(ЗАДАНИЯ УПРАЖНЕНИЯ):
A – Какая мысль, согласно отрывку о Гроссмане, не дает покоя Штруму?
B – Продолжите отрывок о Гроссмане, начав сразу после его последнего предложения.

И тут он представил себе бессонную, мучительную ночь, колебания, нерешительность, внезапную решимость
Он вынул автоматическую ручку.
Эренбург, наверно, думал и чувствовал примерно то же.
Но когда он прочел текст письма, которое должен был подписать, мозг его сразу заработал в другом направлении. (Тому есть документальное свидетельство, но об этом — позже.)
Гроссману далее в голову не могло взбрести, что он может обратиться с письмом к Сталину. Да и что он мог ему написать? Чтобы тот оставил его в покое? Дал ему право на свободную совесть?
Смешно!
Описывая терзания своего героя, Гроссман выпятил лишь одну сторону дела: чудовищную подлость, безнравственность того «компромисса», к которому его вынуждают. Штрума терзает, не дает ему покоя только одна мысль:
Он совершил подлость! Он, человек, бросил камень в жалких, окровавленных, упавших в бессилии людей.
Но в задуманной Сталиным акции, как я уже говорил, был еще и другой зловещий смысл.

(ФРАГМЕНТЫ НАБОРА ДАННЫХ):

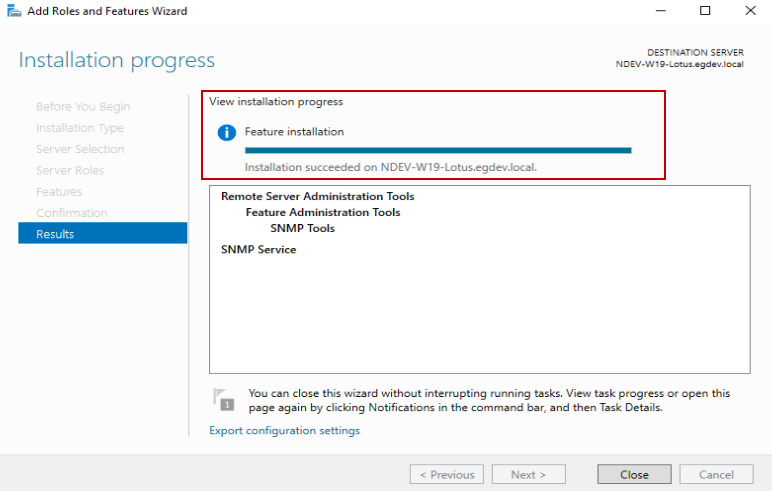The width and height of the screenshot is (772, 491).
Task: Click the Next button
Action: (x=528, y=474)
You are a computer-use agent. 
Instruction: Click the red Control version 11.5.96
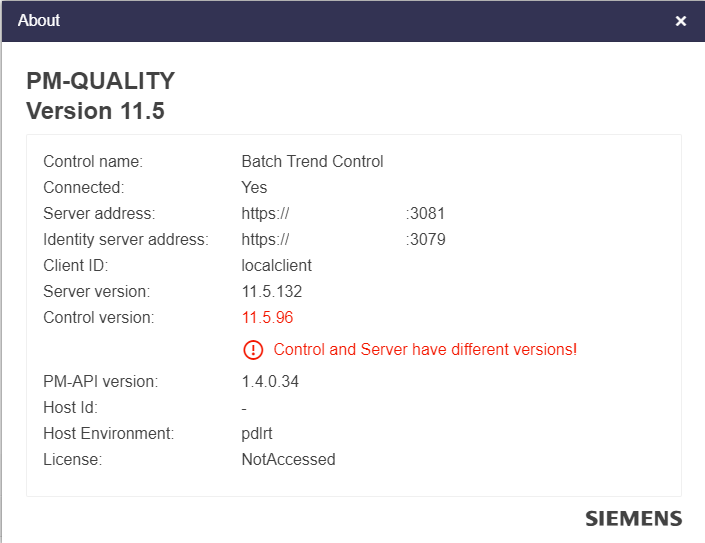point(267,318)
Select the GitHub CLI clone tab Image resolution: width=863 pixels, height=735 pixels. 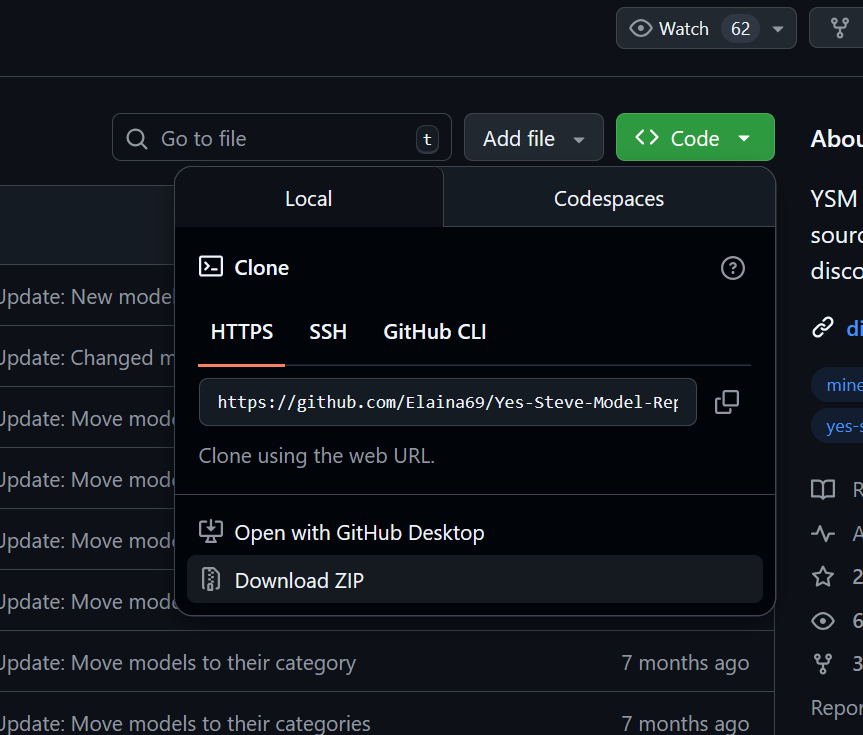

(ОТВЕТЫ К УПРАЖНЕНИЮ):
A – Мысль о том, что он совершил подлость: бросил камень в жалких, окровавленных, упавших в бессилии людей.

B –
Не знаю, как Гроссман, но Эренбург сразу понял, что опубликование на страницах «Правды» такого письма задумано, помимо всего прочего, как политическое и моральное оправдание другой, еще более грандиозной провокации, в результате которой со всеми «лицами еврейской национальности» будет поступлено так же, как раньше поступили с калмыками, крымскими татарами, чеченцами, балкарцами и другими народами, на которые Сталин, по слову Твардовского, «обрушил свой державный гнев». И не раздумывая, без колебаний, он предпринял отчаянную попытку остановить — ну, если не остановить, так хоть задержать исполнение этого сталинского приговора
Весь смысл и вся стилистика эренбурговского письма были подчинены только этой единственной цели. Он попытался объяснить Сталину на его, сталинском языке, апеллируя к его, сталинской логике, все издержки, все невыгоды, все неизбежные отрицательные последствия задуманного Сталиным плана. Меньше всего интересовало его в тот момент, как соотносится стиль и логика этого его письма со стилем и логикой писателя Ильи Эренбурга.
Но неужели он всерьез надеялся, что ему удастся переубедить Сталина? Что, прочитав его письмо, Сталин откажется от своих замыслов?
Безумие, безумие!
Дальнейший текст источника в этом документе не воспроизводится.